Input material:
.....
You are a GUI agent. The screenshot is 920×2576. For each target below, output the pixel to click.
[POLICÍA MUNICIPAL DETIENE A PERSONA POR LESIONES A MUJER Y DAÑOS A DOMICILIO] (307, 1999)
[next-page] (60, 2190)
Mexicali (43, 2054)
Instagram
.....
Work task: Print the listing once more, exactly as it stands above.

Finished task:
You are a GUI agent. The screenshot is 920×2576. For each target below, output the pixel to click.
[POLICÍA MUNICIPAL DETIENE A PERSONA POR LESIONES A MUJER Y DAÑOS A DOMICILIO] (307, 1999)
[next-page] (60, 2190)
Mexicali (43, 2054)
Instagram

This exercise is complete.